In the history of metalworking, chainmail preceded full body armour. It was cheaper to make and allowed more flexibility. But with all that weight it would have been difficult to keep upright and breathe without restriction. Using a sword was hard, according to my knight in shining armour, as the padding under the mail restricted movement in the wrist.

Helmets

 

 

 

 

 

I moved on, taking in the breezy walk of a man carrying a large leg of ham, while the signwriter patiently finished his work before the tavern opened. The blacksmith wielded her hammer with balanced ease in the heat of the portable forge, and I dodged down a side street to watch the patient skills of the lacemaker.

Carrying a leg of ham

Tavern signwriter

 

 

 

 

 

 

Blacksmith at work

Wearing glasses and working confidently in bright sunshine, she talked through the complex and colourful pattern she was following. The local buildings have thick stone walls and few window openings, and I saw that without daylight or electricity the process of lacemaking would take its toll on the eyes. I saw how easy it would be to peer ever closer, worrying about mistakes and increasing tension in the arms and hands.

Lacemaker at work

 

 

 

 

 

Of all the people I observed that day, the falconer seemed most at ease.  A professional rather than a villager dressed up, he seemed at one with the birds of prey, perhaps because he used his voice and body carefully to keep the hawks calm and show them what he wanted.

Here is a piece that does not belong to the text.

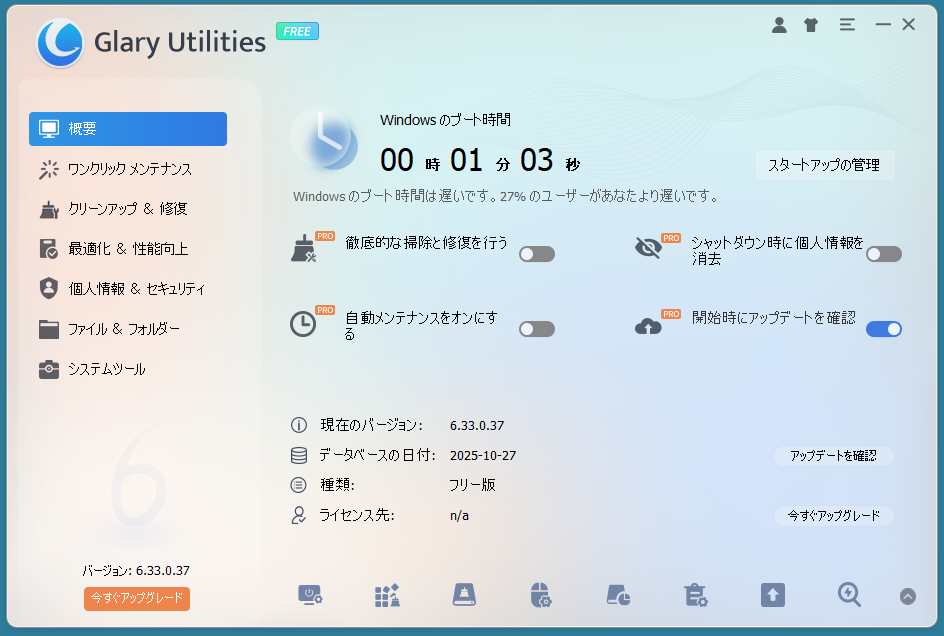
Task: Open the Startup Manager icon in bottom toolbar
Action: click(x=310, y=595)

He moved quietly and quickly, ahead of the birds, ducking through the crowds to give excited spectators the experience of an owl swooping silently over their heads. He put on a show while keeping a watchful eye on the mood and hunger of each bird as he called them back to his comfortably outstretched arm.

Stallholder on phone

 

 

 

 

 

There were few phones, screens or laptops on display at the festival. But I saw plenty of opportunity for peering, straining, making excess effort and pulling down rather than standing tall, moving freely and looking up and out. I realised it’s not the activities we do that create tension, it’s us.